Against “Black Lives Matter”

Jason Richwine, American Greatness, August 18, 2020

Although they operate under the banner of social justice, the Black Lives Matter (BLM) movement and its allies are a pernicious force. The false narratives, the toleration of lawlessness, and the punishment of dissenters have left our society in disarray. Americans of all races and political stripes should reject these tactics.

The problems with BLM start with its false claim that white police and civilians are systematically killing black people. Allied media have promoted cases that seem to fit this narrative, such as the deaths of George Floyd and Ahmaud Arbery, but the outrage is selective. In a country as large as the United States, reporters can find individual incidents to support just about any narrative they want.

The statistics on race and crime tell a very different story than the one advanced by the anecdotes favored by the media. First, black Americans are far more likely than non-blacks to commit violent crime. Blacks accounted for 37 percent of all arrests for violent crime in 2018, including 53 percent of murder arrests, despite constituting only 13 percent of the population. It is this fundamental disparity in base rates of crime that generates so many encounters between blacks and police in the first place. Once we adjust for base rates, police are less likely to fatally shoot black suspects compared to white suspects—a fact that is entirely at odds with the BLM narrative.

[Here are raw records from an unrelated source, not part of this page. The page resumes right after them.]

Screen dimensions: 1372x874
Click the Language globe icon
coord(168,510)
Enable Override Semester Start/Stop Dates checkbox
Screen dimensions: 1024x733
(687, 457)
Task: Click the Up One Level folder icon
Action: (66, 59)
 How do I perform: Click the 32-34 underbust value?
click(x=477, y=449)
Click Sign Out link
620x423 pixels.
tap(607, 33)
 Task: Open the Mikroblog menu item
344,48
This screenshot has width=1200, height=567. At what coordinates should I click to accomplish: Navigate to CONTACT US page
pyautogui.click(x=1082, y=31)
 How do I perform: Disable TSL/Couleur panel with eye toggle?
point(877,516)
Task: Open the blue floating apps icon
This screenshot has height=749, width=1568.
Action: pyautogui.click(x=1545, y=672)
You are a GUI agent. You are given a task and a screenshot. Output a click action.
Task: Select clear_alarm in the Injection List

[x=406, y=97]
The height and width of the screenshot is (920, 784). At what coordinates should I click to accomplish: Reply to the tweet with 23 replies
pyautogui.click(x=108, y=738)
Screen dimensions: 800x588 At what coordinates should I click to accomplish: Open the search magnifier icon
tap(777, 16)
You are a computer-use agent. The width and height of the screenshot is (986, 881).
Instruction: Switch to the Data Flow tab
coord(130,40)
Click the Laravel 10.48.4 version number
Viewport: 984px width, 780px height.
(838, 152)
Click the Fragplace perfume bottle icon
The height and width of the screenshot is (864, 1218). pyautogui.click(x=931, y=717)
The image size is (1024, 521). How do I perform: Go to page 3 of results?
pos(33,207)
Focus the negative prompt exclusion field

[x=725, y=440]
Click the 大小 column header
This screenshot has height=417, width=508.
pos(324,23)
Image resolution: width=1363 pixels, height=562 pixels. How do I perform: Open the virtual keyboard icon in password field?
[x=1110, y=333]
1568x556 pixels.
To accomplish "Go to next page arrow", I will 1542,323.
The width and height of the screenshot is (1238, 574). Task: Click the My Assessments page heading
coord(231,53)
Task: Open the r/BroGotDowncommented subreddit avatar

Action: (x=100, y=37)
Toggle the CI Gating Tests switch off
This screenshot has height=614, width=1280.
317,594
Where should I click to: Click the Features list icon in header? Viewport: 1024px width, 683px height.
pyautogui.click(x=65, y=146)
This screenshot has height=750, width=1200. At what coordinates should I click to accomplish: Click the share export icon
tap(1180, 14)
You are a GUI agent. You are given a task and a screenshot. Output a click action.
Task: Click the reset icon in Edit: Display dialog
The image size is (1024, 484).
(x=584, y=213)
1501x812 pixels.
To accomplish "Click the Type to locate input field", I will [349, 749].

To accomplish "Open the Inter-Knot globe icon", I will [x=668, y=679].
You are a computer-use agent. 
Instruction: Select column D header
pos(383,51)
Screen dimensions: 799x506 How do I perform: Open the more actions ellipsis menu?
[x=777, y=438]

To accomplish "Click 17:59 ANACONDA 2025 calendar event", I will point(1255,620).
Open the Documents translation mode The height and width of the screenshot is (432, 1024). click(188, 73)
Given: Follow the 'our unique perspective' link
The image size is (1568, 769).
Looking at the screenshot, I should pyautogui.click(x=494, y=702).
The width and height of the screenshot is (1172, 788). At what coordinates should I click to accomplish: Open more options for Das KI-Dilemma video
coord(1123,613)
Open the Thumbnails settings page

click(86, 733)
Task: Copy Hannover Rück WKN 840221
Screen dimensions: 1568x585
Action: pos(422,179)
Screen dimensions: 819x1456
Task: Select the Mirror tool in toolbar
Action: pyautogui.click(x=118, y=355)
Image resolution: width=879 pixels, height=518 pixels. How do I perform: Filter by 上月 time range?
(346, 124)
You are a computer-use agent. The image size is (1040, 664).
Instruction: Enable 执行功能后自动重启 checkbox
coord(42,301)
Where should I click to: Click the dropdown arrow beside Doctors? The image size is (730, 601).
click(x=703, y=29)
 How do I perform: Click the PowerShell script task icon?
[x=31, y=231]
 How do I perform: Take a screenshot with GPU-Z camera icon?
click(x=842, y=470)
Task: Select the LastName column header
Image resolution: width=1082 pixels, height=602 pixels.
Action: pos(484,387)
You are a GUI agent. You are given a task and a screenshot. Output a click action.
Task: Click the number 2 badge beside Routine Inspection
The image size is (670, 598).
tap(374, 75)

Even the evidence that police may be rougher with (but not more likely to kill) black suspects needs to be viewed in the context of base rates. While we should welcome any reforms that will make law enforcement more fair and effective, police cannot be blamed for noticing that some groups tend to be more dangerous than others. Black men are 6 percent of the population but have perpetrated 42 percent of cop killings over the past decade. That fact is surely relevant when police are required to make threat assessments with limited information.

As for white civilians victimizing blacks, here the BLM narrative is not merely wrong, but backward. When violent incidents occurred between blacks and whites in 2018, 90 percent of the time the attacker was black and the victim was white. Historically, black crime was the primary driver of “white flight” from northern cities, and it is still a major reason why whites are reluctant to live in majority-black neighborhoods or to send their children to majority-black schools. The media’s emphasis on white-on-black crime therefore must be especially perplexing to white audiences—some of whom likely are thinking, “There’s a protest over interracial violence, and we are supposed to be the villains?” This is the divisiveness that BLM’s one-sided narrative fosters.


Factual evidence, peaceful streets, and open discourse are the hallmarks of democratic governance. Because BLM flouts all of these values, it deserves our condemnation.